A fotografia atravessa um paradoxo. Nunca foi tão fácil produzir imagens tecnicamente corretas. Câmeras entregam nitidez em situações difíceis, softwares corrigem pele, ruído, enquadramento e cor, enquanto a inteligência artificial acelera seleção, edição e criação visual.
Ao mesmo tempo, cresce o interesse por fotografias com movimento, grão, flash direto, pequenos desvios de foco e aparência menos controlada.
O público não abandonou a qualidade. O que parece enfraquecer é a perfeição como argumento suficiente.
Uma análise publicada pelo GTP Headlines, a partir das observações do fotógrafo Lev Mazaraki, reúne cinco tendências que ajudam a entender essa mudança: IA como assistente, autenticidade construída, imperfeição como valor, luz usada como direção emocional e uma câmera cada vez mais inserida na cena.
Embora o texto esteja voltado especialmente à fotografia de viagem, os sinais alcançam retratos, casamentos, família, moda e produção comercial.
O interesse maior, porém, não está em seguir essas tendências estéticas.
Está em perceber o que elas revelam sobre o momento do mercado.
A inteligência artificial assume a rotina
A primeira tendência é a incorporação da IA ao fluxo de trabalho.
Ela já pode ajudar na seleção de imagens semelhantes, retoque, expansão de enquadramento, desenvolvimento de conceitos e aceleração da entrega. No caso da fotografia de viagem citado no artigo, o ganho mais evidente é o tempo: trabalhos que exigiam dias ou semanas podem ser processados muito mais rapidamente.
Essa eficiência traz uma pergunta que vai além da ferramenta.
Em que momento a IA deixa de executar tarefas e começa a participar das escolhas autorais?
Selecionar fotografias repetidas é uma coisa. Decidir qual imagem expressa melhor uma história é outra.
A distinção importa porque o fotógrafo não vende apenas arquivos processados. Ele também vende seleção, interpretação e responsabilidade pelo resultado.
A IA pode reduzir o peso operacional. Isso torna ainda mais necessário explicar o valor do que continua dependendo do profissional.

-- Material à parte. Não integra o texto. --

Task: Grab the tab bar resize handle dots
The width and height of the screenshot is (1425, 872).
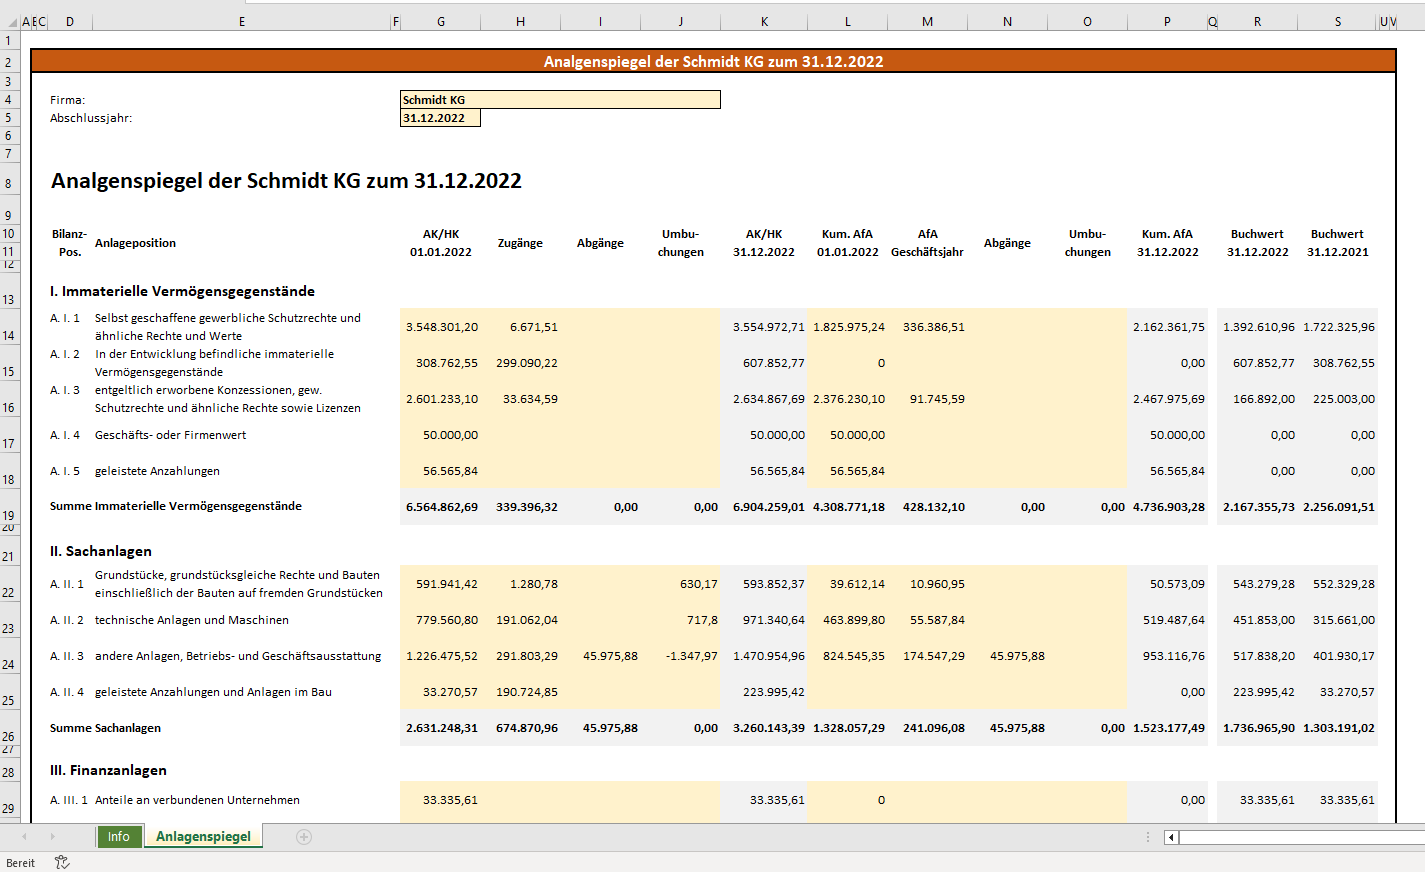Action: [1148, 837]
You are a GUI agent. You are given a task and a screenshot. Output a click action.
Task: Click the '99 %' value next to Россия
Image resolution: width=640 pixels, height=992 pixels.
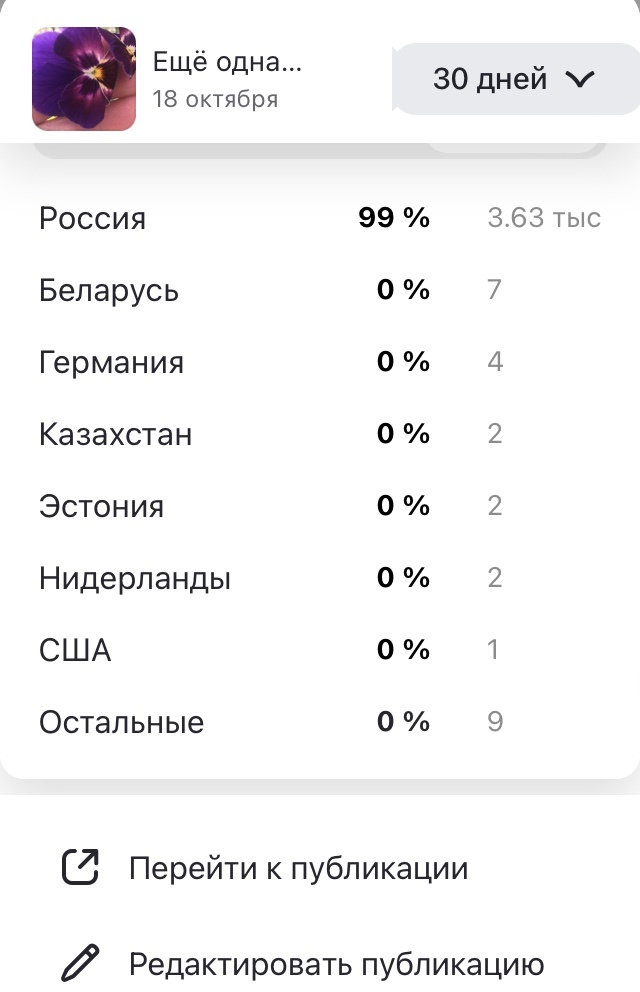[x=394, y=218]
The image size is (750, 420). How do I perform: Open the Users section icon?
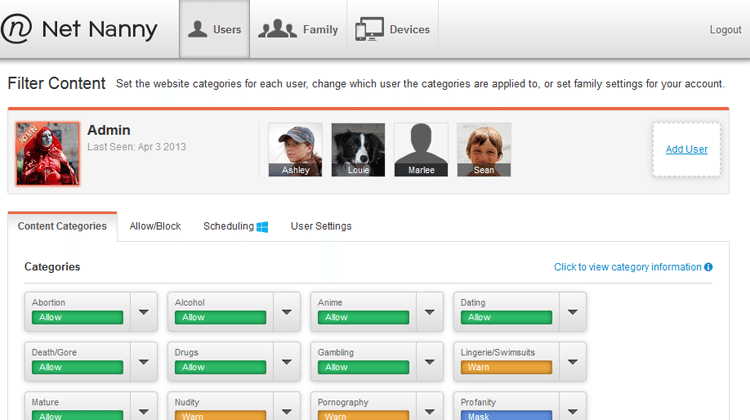197,29
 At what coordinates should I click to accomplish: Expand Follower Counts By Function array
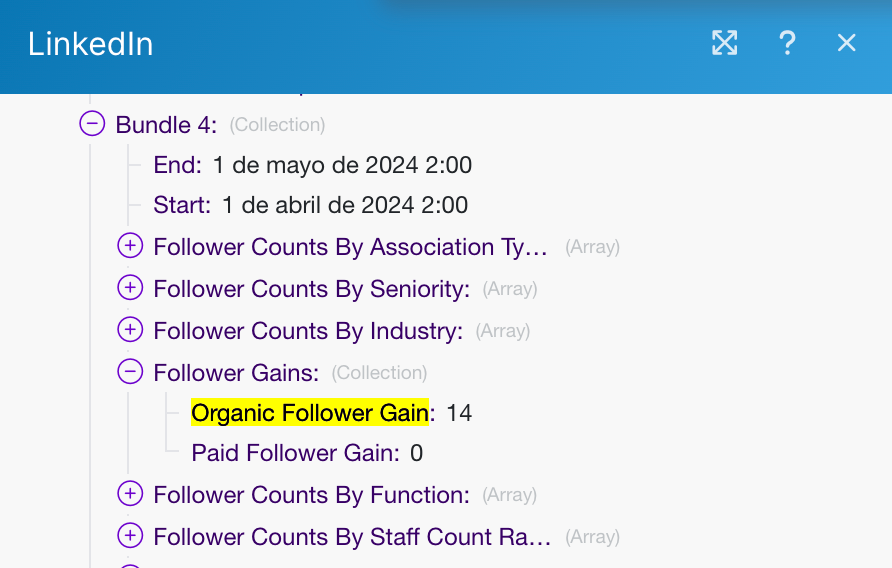point(130,494)
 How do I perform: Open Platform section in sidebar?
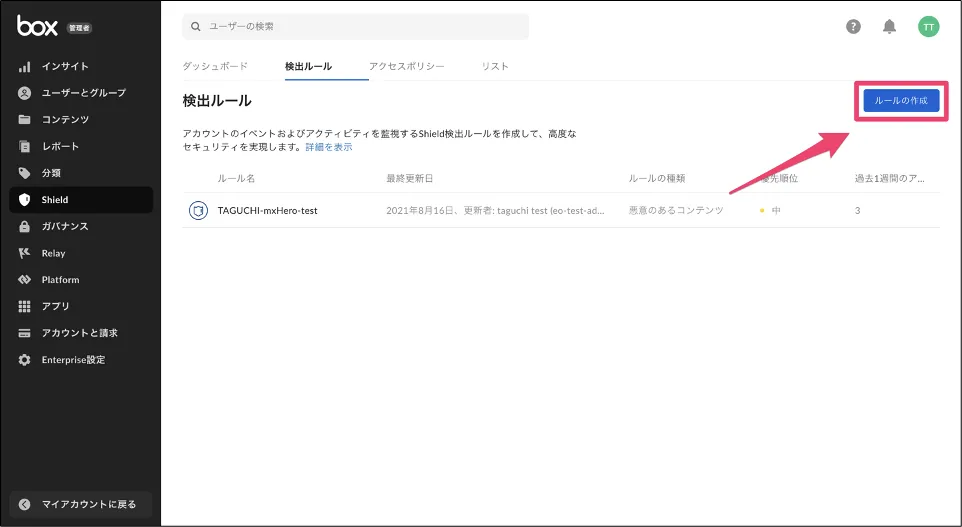tap(59, 280)
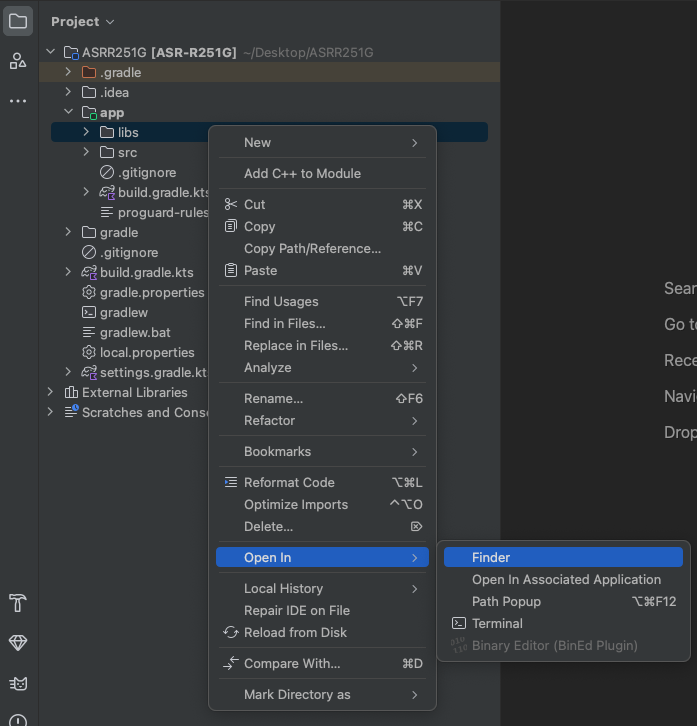Expand the External Libraries node
The image size is (697, 726).
(50, 392)
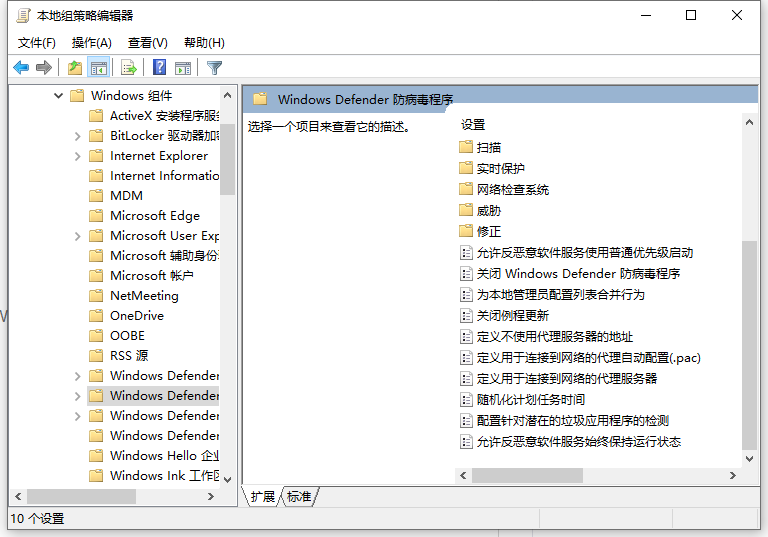This screenshot has width=768, height=537.
Task: Switch to the 标准 tab
Action: (299, 497)
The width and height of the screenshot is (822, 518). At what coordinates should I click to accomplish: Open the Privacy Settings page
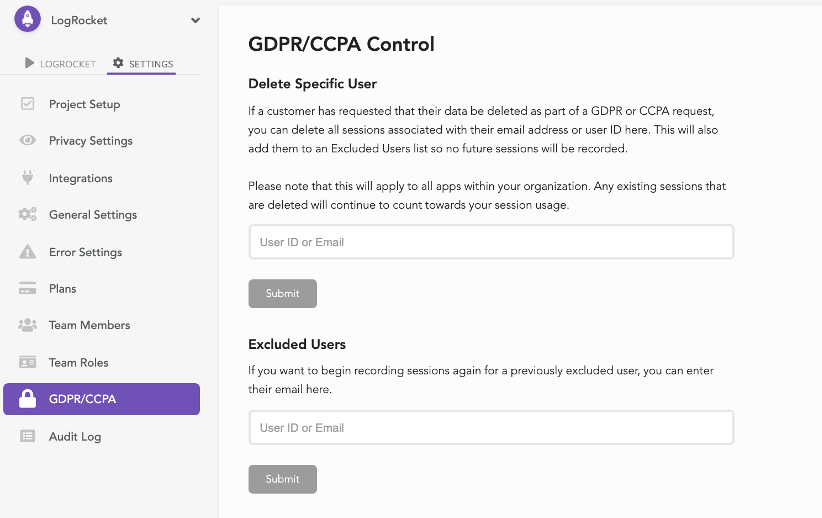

A espontaneidade também pode ser dirigida
Outra tendência identificada é a busca por imagens que pareçam menos encenadas.
Movimento, risadas, olhares fora da câmera e cenas aparentemente capturadas por acaso começam a ocupar o lugar das composições excessivamente controladas. Essa linguagem já aparece há algum tempo em moda e casamento e agora se expande para outras áreas.
Existe uma contradição interessante nesse movimento.
Muitas dessas fotografias continuam sendo cuidadosamente construídas. O fotógrafo escolhe o espaço, posiciona as pessoas, determina a luz e cria condições para que algo pareça espontâneo.
A autenticidade torna-se, em parte, uma decisão de direção.
Isso não significa falsidade. Significa que o fotógrafo precisa dominar uma forma diferente de condução. Em vez de controlar cada gesto, ele cria uma situação na qual as pessoas conseguem agir com mais naturalidade.
Para quem fotografa famílias, casais ou eventos, essa mudança pode afetar toda a oferta.
O cliente talvez não esteja procurando apenas uma estética documental. Ele pode estar procurando uma experiência na qual não se sinta submetido a uma sessão artificial.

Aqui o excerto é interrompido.